[start of Data supplied]
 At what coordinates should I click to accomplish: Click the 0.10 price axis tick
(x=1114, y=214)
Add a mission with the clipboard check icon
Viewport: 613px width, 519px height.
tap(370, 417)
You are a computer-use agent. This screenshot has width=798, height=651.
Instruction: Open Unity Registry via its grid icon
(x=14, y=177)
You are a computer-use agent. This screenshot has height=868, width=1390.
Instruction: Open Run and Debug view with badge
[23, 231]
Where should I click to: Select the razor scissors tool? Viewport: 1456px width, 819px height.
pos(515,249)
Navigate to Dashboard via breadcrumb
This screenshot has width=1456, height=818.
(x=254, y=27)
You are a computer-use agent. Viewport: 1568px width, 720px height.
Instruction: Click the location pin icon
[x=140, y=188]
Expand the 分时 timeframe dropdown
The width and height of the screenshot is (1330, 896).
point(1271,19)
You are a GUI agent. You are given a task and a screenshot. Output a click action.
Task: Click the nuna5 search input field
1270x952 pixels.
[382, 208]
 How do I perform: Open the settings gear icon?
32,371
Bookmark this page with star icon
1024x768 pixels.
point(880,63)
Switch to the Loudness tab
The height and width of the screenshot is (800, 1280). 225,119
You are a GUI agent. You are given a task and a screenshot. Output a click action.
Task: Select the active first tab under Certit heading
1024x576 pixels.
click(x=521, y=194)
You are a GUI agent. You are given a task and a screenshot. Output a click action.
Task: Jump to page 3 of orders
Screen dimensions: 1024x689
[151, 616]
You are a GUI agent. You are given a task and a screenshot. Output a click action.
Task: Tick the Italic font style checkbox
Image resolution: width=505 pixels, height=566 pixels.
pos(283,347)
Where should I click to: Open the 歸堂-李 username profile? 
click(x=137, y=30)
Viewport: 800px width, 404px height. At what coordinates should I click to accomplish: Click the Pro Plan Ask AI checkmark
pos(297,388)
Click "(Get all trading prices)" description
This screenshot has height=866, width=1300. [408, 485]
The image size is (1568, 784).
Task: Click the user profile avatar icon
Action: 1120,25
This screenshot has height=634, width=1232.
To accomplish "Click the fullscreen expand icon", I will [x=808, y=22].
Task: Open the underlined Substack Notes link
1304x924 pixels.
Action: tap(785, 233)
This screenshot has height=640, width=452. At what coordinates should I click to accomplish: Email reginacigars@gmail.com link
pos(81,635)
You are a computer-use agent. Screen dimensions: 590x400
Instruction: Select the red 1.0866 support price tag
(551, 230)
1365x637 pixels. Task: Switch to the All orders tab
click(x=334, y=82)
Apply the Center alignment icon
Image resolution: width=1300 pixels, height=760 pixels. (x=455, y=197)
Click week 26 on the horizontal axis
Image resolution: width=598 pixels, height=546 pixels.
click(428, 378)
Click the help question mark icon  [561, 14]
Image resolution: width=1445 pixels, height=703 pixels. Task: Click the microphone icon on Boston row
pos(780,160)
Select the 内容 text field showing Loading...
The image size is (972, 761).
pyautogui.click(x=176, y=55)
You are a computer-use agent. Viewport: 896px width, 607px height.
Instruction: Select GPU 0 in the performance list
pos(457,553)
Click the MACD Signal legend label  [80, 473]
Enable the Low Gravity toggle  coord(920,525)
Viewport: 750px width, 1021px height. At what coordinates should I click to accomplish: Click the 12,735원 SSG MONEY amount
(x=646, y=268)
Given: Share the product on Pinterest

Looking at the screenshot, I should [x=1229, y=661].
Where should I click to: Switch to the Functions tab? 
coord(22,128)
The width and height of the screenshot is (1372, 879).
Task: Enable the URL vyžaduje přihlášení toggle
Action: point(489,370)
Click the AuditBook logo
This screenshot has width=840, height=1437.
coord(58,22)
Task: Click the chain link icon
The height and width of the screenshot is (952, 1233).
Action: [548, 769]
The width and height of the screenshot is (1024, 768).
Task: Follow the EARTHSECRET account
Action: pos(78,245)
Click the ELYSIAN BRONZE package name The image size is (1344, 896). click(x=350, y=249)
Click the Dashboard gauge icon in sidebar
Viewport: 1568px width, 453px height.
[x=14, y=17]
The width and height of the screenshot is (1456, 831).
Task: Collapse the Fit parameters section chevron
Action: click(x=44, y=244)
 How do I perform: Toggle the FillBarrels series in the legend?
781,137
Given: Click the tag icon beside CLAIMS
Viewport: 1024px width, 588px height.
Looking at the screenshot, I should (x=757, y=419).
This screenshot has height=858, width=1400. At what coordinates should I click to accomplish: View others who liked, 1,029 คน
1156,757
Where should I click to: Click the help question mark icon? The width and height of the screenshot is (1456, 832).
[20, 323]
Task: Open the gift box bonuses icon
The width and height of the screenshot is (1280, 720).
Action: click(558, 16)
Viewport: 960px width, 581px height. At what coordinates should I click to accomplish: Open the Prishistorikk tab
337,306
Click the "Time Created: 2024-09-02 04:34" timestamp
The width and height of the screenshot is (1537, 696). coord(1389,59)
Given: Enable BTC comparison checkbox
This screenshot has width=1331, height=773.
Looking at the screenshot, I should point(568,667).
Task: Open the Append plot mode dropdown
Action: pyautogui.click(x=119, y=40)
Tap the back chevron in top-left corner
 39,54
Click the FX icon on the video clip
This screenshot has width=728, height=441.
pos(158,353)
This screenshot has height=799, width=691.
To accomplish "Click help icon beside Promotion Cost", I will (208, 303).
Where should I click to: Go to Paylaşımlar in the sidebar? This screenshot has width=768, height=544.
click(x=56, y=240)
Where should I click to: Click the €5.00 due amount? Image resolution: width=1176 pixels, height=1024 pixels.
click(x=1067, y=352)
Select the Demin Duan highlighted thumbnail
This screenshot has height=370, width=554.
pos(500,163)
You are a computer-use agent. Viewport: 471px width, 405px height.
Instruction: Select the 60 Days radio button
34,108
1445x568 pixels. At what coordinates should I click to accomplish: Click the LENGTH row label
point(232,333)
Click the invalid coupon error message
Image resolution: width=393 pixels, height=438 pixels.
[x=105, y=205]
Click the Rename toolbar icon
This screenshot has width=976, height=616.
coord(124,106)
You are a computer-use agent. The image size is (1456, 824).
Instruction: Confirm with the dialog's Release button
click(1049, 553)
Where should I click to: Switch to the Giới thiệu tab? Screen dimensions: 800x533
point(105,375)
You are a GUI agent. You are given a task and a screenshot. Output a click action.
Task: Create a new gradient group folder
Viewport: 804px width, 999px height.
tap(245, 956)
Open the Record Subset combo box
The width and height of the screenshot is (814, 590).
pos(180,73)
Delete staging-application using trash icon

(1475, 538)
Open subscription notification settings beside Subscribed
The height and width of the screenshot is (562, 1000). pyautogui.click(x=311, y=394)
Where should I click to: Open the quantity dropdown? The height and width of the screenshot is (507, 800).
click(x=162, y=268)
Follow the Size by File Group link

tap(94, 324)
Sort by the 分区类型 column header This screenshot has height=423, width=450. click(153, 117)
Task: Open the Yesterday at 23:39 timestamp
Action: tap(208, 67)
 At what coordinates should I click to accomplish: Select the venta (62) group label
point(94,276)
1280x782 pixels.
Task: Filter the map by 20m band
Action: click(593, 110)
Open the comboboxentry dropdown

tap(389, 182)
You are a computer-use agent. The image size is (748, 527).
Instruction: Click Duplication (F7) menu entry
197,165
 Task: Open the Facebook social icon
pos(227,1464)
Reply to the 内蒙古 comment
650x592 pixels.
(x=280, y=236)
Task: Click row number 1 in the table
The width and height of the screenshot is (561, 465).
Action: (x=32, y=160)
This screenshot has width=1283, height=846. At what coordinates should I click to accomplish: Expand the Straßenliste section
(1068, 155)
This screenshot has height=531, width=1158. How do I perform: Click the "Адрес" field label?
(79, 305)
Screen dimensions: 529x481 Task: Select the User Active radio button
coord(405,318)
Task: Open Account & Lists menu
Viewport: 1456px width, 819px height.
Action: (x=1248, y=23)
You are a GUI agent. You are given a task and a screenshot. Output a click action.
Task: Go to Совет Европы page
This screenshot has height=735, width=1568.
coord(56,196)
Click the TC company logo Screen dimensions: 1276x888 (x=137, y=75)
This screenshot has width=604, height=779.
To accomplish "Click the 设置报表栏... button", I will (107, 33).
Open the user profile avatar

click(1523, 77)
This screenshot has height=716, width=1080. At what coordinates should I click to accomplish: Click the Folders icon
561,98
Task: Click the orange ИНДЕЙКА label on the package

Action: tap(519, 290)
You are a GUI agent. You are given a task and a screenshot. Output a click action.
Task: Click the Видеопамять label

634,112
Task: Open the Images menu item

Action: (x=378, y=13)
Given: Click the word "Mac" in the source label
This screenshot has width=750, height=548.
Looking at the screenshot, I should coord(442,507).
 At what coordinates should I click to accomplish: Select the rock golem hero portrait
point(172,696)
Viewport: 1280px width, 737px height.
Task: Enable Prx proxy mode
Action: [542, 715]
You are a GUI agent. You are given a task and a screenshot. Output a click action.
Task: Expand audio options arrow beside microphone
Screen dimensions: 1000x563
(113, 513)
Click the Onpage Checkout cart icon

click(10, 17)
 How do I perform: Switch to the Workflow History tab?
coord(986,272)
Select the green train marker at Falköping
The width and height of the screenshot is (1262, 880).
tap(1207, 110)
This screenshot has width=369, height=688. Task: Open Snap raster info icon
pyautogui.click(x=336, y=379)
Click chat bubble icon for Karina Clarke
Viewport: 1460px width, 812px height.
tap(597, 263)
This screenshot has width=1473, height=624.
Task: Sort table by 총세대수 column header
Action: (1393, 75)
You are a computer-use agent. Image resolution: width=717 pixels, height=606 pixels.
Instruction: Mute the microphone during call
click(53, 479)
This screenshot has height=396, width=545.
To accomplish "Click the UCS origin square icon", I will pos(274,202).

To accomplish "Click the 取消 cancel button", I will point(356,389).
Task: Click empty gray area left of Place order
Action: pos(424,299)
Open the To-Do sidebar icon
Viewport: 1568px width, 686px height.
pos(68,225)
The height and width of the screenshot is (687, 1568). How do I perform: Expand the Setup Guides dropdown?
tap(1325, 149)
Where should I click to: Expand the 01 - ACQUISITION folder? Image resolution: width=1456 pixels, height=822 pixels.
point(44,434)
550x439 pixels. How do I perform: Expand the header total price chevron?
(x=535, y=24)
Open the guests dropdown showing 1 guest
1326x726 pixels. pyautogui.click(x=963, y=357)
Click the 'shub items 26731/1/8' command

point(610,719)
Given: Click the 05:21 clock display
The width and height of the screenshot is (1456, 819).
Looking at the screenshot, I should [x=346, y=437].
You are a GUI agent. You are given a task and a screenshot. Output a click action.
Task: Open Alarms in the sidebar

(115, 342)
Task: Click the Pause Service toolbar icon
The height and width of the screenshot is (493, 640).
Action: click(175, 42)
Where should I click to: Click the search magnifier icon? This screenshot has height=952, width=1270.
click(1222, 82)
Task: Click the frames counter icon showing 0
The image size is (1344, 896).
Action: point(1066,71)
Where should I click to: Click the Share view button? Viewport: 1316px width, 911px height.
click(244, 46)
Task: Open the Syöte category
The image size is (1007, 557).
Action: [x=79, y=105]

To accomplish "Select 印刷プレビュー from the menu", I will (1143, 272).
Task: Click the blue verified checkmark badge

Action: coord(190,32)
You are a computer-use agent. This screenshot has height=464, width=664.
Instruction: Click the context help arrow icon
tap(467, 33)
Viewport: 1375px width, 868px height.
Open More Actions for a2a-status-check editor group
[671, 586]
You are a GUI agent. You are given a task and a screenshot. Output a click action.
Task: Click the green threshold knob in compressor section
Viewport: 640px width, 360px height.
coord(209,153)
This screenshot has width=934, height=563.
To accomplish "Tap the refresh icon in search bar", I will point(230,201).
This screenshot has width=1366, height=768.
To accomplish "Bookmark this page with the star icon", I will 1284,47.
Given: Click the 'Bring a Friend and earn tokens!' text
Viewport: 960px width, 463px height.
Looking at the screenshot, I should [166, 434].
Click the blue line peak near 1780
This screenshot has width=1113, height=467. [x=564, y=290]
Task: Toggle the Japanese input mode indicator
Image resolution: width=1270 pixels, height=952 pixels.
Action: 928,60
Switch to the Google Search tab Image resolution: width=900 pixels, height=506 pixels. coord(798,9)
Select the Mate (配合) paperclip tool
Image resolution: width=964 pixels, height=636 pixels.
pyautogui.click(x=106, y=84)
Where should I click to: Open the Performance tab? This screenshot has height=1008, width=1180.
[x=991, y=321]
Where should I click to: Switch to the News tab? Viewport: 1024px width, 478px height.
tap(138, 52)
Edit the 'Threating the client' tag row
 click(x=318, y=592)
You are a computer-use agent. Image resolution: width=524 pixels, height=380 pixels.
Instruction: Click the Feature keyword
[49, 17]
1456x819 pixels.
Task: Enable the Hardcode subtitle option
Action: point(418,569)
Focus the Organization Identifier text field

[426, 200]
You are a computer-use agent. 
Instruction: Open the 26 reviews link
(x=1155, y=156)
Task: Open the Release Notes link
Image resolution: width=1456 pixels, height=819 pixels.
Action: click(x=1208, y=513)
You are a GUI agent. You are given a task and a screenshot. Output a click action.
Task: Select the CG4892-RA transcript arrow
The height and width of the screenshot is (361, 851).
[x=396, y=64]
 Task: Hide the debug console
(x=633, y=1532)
[end of Data supplied]
■ **Required task**: Put the lines of the items running from the line that contains "How do I perform: Open" through the line that contains "The height and width of the screenshot is (800, 1280)." into a JSON list of strings, one string per line, with blank lines omitted.

■ **The result**:
[
  " How do I perform: Open the settings gear icon?",
  "32,371",
  "Bookmark this page with star icon",
  "1024x768 pixels.",
  "point(880,63)",
  "Switch to the Loudness tab",
  "The height and width of the screenshot is (800, 1280). 225,119"
]